Today, I introduce to you Andrea Lanier. Andrea has been involved at Walnut Hill UMC since a young girl, and was baptized this past May. She is active in our youth program and youth choir, and is currently a junior at W.T. White High School. I asked Andrea to share from her perspective about how she sees the time and service given to the church being fulfilling in her life through her experience of mission work.
"This isn't Mountain Top," I thought while on the road to Houston. 'Mountain Top' was one of our previous mission trips, and at the time, last summer, I didn't think Houston could compare. However, it did.

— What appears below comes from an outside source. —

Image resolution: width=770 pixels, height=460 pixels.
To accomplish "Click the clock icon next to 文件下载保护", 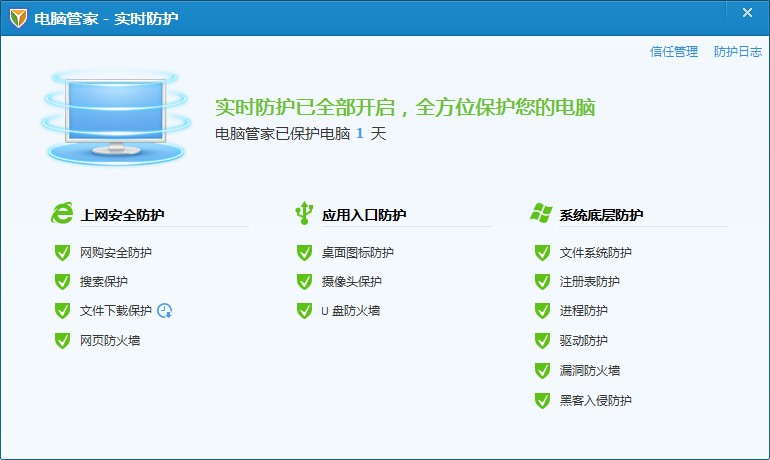I will click(x=165, y=311).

This Center for Student Missions (CSM) trip was one I've never experienced before and if you would have told me what an impact it was going to have on me I would have said, "Yeah right." You see I didn't understand just how much faith I would be seeing in one week: from 'Crossroads,' the homeless shelter where we passed out clothes, to the 'Way station,' where we handed out mail and breakfast. Each day was a chance to see God's work and so when I'm asked what my favorite part of the trip is I must say, "all of it."
While on the trip our guide, Cameron, taught each of us many important things that I still use and act upon today. For instance, you shouldn't call a homeless person 'homeless,' but rather, a 'person experiencing homelessness,' because if you just label them as 'homeless,' you don't see them as a person, as an equal, but they are. I also learned that a mission trip isn't a vacation, it isn't a get away or a place to relax, a mission trip is a duty to others; it's an enriching experience that can change lives.
I didn't think I could survive a week without air conditioning, and through the week our group seemed to fall apart, from stomach bugs, to asthma attacks, but the faith we all were experiencing kept us together. Then I thought, "Some people live in this type of weather or freezing weather," and it opened my eyes to the fact of just how privileged my life was, even if it doesn't seem to be all the time.
At the end of the week, when we packed up to head back, I was sad. The thing is, it doesn't matter weather or not you're in Tennessee on a mission trip, or right in your back yard, each experience you have, you grow with, and it's hard to let go. Last mission trip was one that I will never forget, because it taught me that no matter where you are or what mission work you're doing, you will be inspired and you will see God's work.